**Exercise prompt**
Give back exactly the stretch of data below from the line holding "Cuándo juegan Las" through the line holding "El trámite tributario", both ends included, and leave the remaining lines out.
Given data below:
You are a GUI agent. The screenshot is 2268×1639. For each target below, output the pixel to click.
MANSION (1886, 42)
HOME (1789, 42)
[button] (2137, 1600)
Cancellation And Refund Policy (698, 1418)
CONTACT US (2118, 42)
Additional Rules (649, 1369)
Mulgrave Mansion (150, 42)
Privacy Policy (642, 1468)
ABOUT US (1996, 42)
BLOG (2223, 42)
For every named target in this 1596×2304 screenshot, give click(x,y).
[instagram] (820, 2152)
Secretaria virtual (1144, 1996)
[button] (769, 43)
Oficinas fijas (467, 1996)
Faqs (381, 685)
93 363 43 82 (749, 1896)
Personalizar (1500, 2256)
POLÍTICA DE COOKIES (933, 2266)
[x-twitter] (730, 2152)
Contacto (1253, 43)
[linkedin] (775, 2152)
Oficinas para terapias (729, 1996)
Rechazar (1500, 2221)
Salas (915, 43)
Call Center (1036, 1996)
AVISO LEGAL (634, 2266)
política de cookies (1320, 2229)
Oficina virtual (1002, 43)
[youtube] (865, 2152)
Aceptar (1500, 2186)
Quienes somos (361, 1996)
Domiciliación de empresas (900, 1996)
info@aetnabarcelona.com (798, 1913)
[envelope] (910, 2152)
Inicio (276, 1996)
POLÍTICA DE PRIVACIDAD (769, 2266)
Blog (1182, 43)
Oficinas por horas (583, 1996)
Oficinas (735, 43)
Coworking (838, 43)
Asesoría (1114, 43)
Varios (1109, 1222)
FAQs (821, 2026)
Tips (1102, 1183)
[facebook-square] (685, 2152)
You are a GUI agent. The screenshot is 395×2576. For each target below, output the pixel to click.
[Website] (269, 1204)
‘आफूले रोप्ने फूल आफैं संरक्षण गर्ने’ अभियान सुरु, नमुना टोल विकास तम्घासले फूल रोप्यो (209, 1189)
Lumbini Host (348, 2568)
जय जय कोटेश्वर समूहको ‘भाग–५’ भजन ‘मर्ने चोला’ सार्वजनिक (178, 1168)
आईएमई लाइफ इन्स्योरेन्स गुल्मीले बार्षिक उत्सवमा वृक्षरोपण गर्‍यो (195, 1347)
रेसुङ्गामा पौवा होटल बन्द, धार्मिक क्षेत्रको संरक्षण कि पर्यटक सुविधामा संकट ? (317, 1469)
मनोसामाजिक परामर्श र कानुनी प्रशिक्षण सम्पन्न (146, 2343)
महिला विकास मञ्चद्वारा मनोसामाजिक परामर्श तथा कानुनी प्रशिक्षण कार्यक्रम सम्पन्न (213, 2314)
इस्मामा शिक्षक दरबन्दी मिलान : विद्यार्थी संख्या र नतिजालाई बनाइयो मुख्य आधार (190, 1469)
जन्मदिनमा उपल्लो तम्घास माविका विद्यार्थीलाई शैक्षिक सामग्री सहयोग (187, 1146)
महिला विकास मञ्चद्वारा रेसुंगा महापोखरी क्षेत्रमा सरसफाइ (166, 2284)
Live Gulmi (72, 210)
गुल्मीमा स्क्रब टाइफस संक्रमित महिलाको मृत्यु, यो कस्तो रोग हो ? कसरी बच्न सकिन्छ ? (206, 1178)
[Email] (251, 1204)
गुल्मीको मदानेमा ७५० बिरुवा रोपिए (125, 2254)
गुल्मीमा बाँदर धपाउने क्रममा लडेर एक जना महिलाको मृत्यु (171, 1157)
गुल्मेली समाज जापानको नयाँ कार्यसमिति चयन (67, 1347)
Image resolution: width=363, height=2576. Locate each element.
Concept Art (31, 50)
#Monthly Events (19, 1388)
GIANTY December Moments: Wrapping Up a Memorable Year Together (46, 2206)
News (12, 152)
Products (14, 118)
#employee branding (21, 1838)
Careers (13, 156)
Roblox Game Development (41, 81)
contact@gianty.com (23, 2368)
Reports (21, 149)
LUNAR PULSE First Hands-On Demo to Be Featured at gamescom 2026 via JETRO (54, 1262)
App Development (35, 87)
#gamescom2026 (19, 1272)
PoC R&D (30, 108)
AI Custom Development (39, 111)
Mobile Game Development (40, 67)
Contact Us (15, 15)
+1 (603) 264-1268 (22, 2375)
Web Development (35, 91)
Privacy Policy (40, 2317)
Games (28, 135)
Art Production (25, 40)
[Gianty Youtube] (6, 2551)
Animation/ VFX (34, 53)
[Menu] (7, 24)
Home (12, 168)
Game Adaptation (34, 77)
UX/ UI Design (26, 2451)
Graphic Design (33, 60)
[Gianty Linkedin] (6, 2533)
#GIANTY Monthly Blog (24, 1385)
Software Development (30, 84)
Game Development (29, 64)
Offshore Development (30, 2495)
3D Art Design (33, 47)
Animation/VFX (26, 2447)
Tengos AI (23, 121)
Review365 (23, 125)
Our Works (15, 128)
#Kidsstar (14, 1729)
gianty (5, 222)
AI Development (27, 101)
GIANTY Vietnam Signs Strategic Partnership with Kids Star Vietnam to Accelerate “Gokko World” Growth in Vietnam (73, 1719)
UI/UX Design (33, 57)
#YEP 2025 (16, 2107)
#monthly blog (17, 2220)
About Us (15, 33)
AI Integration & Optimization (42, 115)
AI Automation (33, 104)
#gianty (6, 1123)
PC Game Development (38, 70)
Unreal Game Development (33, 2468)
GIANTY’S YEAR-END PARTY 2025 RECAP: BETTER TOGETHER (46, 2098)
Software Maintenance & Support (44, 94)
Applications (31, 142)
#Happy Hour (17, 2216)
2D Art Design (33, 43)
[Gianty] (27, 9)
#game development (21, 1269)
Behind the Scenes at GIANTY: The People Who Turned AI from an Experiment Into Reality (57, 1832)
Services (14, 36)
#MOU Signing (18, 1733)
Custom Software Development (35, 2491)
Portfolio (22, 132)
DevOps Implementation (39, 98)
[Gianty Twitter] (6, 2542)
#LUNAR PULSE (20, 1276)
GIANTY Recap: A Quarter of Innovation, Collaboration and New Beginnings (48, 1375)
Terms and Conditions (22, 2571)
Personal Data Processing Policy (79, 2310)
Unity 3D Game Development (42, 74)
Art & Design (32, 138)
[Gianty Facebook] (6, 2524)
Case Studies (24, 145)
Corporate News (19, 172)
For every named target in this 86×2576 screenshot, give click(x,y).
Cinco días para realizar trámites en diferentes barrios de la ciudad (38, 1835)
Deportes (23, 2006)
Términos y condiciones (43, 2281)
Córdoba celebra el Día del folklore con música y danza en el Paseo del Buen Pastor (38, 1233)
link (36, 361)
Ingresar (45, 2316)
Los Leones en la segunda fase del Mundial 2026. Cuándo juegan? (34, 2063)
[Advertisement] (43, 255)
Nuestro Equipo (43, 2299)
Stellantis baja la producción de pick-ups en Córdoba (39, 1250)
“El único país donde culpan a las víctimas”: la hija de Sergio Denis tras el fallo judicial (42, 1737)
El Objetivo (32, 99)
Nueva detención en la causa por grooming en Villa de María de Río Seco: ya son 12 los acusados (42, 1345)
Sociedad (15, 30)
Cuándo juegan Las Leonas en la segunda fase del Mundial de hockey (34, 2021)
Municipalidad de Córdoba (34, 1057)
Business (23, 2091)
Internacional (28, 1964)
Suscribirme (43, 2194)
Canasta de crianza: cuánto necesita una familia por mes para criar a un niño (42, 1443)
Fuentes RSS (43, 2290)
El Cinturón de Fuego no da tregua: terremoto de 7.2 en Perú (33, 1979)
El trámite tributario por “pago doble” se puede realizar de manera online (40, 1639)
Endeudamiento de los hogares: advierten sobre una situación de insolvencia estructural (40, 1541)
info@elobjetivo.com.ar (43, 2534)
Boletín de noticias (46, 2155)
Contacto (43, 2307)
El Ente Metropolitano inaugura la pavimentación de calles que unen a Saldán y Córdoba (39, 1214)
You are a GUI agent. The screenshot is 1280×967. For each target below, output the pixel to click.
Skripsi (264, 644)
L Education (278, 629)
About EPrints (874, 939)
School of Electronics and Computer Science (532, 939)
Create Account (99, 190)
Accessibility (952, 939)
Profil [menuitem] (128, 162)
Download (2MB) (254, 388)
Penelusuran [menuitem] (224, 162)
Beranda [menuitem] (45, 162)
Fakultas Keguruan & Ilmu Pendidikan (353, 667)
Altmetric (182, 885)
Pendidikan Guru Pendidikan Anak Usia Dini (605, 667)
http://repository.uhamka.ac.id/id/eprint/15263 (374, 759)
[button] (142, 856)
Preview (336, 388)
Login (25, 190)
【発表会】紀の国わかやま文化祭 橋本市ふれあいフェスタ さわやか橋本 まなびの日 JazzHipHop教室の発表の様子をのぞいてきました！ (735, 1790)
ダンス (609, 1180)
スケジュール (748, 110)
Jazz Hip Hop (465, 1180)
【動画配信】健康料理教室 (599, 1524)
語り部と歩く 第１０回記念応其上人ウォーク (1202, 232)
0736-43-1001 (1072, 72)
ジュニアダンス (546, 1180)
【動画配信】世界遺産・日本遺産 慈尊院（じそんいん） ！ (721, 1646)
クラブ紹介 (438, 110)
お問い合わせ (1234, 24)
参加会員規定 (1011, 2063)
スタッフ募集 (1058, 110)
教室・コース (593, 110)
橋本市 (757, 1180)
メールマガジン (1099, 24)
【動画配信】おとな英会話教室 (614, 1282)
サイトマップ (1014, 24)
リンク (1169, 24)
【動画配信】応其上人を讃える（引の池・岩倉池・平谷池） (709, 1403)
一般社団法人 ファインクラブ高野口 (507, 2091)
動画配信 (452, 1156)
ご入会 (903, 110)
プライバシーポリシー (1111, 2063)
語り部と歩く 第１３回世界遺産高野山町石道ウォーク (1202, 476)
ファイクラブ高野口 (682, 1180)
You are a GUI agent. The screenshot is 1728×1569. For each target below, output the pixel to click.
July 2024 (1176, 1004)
End of Given data.
**Reply**
Cuándo juegan Las Leonas en la segunda fase del Mundial de hockey (34, 2021)
Municipalidad de Córdoba (34, 1057)
Business (23, 2091)
Internacional (28, 1964)
Suscribirme (43, 2194)
Canasta de crianza: cuánto necesita una familia por mes para criar a un niño (42, 1443)
Fuentes RSS (43, 2290)
El Cinturón de Fuego no da tregua: terremoto de 7.2 en Perú (33, 1979)
El trámite tributario por “pago doble” se puede realizar de manera online (40, 1639)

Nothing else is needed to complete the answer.